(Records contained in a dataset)
--------

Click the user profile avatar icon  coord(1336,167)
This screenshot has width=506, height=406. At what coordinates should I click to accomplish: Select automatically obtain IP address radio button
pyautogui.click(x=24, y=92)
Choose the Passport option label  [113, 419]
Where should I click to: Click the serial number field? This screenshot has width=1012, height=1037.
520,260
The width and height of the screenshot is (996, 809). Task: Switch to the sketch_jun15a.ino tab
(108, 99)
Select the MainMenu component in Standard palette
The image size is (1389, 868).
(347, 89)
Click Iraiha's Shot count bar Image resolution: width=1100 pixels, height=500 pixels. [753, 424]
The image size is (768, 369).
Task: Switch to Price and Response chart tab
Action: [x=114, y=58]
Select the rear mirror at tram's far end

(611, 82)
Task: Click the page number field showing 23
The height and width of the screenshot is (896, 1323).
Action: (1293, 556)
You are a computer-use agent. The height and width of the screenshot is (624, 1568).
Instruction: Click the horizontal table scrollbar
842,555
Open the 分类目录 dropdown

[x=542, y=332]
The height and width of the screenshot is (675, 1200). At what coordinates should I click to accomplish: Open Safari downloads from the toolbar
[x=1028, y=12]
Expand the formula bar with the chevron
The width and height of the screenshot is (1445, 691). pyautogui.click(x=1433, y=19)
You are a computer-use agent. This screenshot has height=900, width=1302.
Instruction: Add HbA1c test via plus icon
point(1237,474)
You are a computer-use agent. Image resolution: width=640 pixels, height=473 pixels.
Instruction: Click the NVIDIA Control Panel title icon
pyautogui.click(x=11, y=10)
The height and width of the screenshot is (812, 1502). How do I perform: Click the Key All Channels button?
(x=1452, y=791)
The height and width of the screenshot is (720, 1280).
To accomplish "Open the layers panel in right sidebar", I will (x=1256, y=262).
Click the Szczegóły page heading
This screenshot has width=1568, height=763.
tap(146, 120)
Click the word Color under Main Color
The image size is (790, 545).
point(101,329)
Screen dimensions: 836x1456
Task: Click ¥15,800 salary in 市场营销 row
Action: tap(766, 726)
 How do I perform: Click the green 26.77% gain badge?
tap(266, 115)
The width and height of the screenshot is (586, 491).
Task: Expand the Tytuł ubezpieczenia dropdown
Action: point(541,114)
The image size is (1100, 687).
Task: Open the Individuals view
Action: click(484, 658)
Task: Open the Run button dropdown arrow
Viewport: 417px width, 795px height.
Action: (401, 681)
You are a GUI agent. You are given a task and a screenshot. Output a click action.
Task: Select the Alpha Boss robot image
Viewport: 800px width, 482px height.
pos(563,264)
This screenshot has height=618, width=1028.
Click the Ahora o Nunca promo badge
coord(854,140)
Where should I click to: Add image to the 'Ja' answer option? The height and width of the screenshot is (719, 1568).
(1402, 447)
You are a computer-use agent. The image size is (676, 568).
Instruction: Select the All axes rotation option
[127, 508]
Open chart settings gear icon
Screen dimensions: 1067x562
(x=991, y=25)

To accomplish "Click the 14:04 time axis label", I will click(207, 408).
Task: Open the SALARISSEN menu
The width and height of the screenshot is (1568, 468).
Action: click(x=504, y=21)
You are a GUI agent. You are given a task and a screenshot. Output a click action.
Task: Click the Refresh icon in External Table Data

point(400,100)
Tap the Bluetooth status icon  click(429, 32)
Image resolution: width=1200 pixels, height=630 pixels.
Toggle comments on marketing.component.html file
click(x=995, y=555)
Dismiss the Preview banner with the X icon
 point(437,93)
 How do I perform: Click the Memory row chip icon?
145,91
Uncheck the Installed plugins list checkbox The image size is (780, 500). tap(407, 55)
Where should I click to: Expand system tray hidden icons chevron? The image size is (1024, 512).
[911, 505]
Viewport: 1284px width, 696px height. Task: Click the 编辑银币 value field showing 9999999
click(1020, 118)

--------

> Assigned task
Every one of the records is to be copied word for word.

> Your solution
Click the user profile avatar icon  coord(1336,167)
This screenshot has width=506, height=406. At what coordinates should I click to accomplish: Select automatically obtain IP address radio button
pyautogui.click(x=24, y=92)
Choose the Passport option label  [113, 419]
Where should I click to: Click the serial number field? This screenshot has width=1012, height=1037.
520,260
The width and height of the screenshot is (996, 809). Task: Switch to the sketch_jun15a.ino tab
(108, 99)
Select the MainMenu component in Standard palette
The image size is (1389, 868).
(347, 89)
Click Iraiha's Shot count bar Image resolution: width=1100 pixels, height=500 pixels. [753, 424]
The image size is (768, 369).
Task: Switch to Price and Response chart tab
Action: [x=114, y=58]
Select the rear mirror at tram's far end

(611, 82)
Task: Click the page number field showing 23
The height and width of the screenshot is (896, 1323).
Action: (1293, 556)
You are a computer-use agent. The height and width of the screenshot is (624, 1568).
Instruction: Click the horizontal table scrollbar
842,555
Open the 分类目录 dropdown

[x=542, y=332]
The height and width of the screenshot is (675, 1200). At what coordinates should I click to accomplish: Open Safari downloads from the toolbar
[x=1028, y=12]
Expand the formula bar with the chevron
The width and height of the screenshot is (1445, 691). pyautogui.click(x=1433, y=19)
You are a computer-use agent. This screenshot has height=900, width=1302.
Instruction: Add HbA1c test via plus icon
point(1237,474)
You are a computer-use agent. Image resolution: width=640 pixels, height=473 pixels.
Instruction: Click the NVIDIA Control Panel title icon
pyautogui.click(x=11, y=10)
The height and width of the screenshot is (812, 1502). How do I perform: Click the Key All Channels button?
(x=1452, y=791)
The height and width of the screenshot is (720, 1280).
To accomplish "Open the layers panel in right sidebar", I will (x=1256, y=262).
Click the Szczegóły page heading
This screenshot has width=1568, height=763.
tap(146, 120)
Click the word Color under Main Color
The image size is (790, 545).
point(101,329)
Screen dimensions: 836x1456
Task: Click ¥15,800 salary in 市场营销 row
Action: tap(766, 726)
 How do I perform: Click the green 26.77% gain badge?
tap(266, 115)
The width and height of the screenshot is (586, 491).
Task: Expand the Tytuł ubezpieczenia dropdown
Action: point(541,114)
The image size is (1100, 687).
Task: Open the Individuals view
Action: click(484, 658)
Task: Open the Run button dropdown arrow
Viewport: 417px width, 795px height.
Action: (401, 681)
You are a GUI agent. You are given a task and a screenshot. Output a click action.
Task: Select the Alpha Boss robot image
Viewport: 800px width, 482px height.
pos(563,264)
This screenshot has height=618, width=1028.
Click the Ahora o Nunca promo badge
coord(854,140)
Where should I click to: Add image to the 'Ja' answer option? The height and width of the screenshot is (719, 1568).
(1402, 447)
You are a computer-use agent. The image size is (676, 568).
Instruction: Select the All axes rotation option
[127, 508]
Open chart settings gear icon
Screen dimensions: 1067x562
(x=991, y=25)

To accomplish "Click the 14:04 time axis label", I will click(207, 408).
Task: Open the SALARISSEN menu
The width and height of the screenshot is (1568, 468).
Action: click(x=504, y=21)
You are a GUI agent. You are given a task and a screenshot. Output a click action.
Task: Click the Refresh icon in External Table Data

point(400,100)
Tap the Bluetooth status icon  click(429, 32)
Image resolution: width=1200 pixels, height=630 pixels.
Toggle comments on marketing.component.html file
click(x=995, y=555)
Dismiss the Preview banner with the X icon
 point(437,93)
 How do I perform: Click the Memory row chip icon?
145,91
Uncheck the Installed plugins list checkbox The image size is (780, 500). tap(407, 55)
Where should I click to: Expand system tray hidden icons chevron? The image size is (1024, 512).
[911, 505]
Viewport: 1284px width, 696px height. Task: Click the 编辑银币 value field showing 9999999
click(1020, 118)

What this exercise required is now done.